November 11, 2008

KDDI wireless e-Paper display for mobile phones

Original Post from October 15th 2008.

In an interesting move in the area of "Information Surfaces" KDDI has taken a BridgeStone e-Paper display and made a secondary, MUCH LARGER, display for mobile telephones which they call the "Portable Viewer System".

The display has no UI or buttons nor touch, just a power button, and communicates via InfraRed with the mobile phone when placed beside it. Any manipulation or UI is done on the mobile phone.

The display uses BridgeStone's QRLP (Quick Response Liquid Powder) Electrophoretic Display (similar technology, but different, from eInk) Technology. It can display 4,096 colors (see images below of unsaturated reflective color) and is 13.1 inch diagonal and so almost an A/A4 sheetin size.

This makes some color content viewing feasible, and the viewing of larger page-size documents (or smaller fonts/detail - depending on how you look at it) quite feasible.

Here is a side-by-side image of the display along-side (I'm told!) an A4 brochure.

NOTE: This image's aspect ratio has been "squeezed" by the blog system...

One significant downside in my mind is that they state it takes 12 seconds to redraw the entire image on the screen. "Quick Response?" I hear you shout....justifiably.

Well, the Bridgestone display technology has been indeed shown to be pretty quick (faster than E-Ink), so I can only assume that terrible time comes from the combination or Infra-Red transmission and the electronics implemented in the display.

The IrDa technical standard can reach 16Mbits/second (physical layer), and I have seen devices that do 2 or 3 Mbits/sec.

An uncompressed A/A4 image at say 200dpi sub-pixels (remember, this is a monochrome display with RGB color filters on top of a grayscale pixel) with 4 bits/grayscale-pixel (getting 12 color bits or 4,096 colors) would come out to 200 x 8.5 x 200 x 11 pixels = 3.6Mpixels x 4bits/pixel = ....approx 14Mbits.
If the Ir link was as slow as 1Mbits/s that could match.

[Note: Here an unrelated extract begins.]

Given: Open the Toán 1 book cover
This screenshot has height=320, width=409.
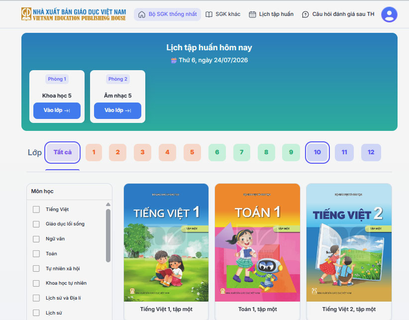Looking at the screenshot, I should tap(257, 242).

But, I now remember that this QRLP display is probably passively addressed (not an active matrix like your LCD) and the time maybe the rewrite time for the entire display with the passive addressing.
That would mean they rewrite about 3.6Mpixels / 12 seconds = 311K pixels per second...or about 3.3 micro-seconds per pixel.

Applications?

They state

"In the finance and insurance areas, there has been a strong need for a tool that can display personal information and other data at an appropriate size while ensuring security of the information."

which I don't find very convincing nor compelling...

Maybe you can now go back and read "War and Peace" on your mobile phone, without going blind in the process?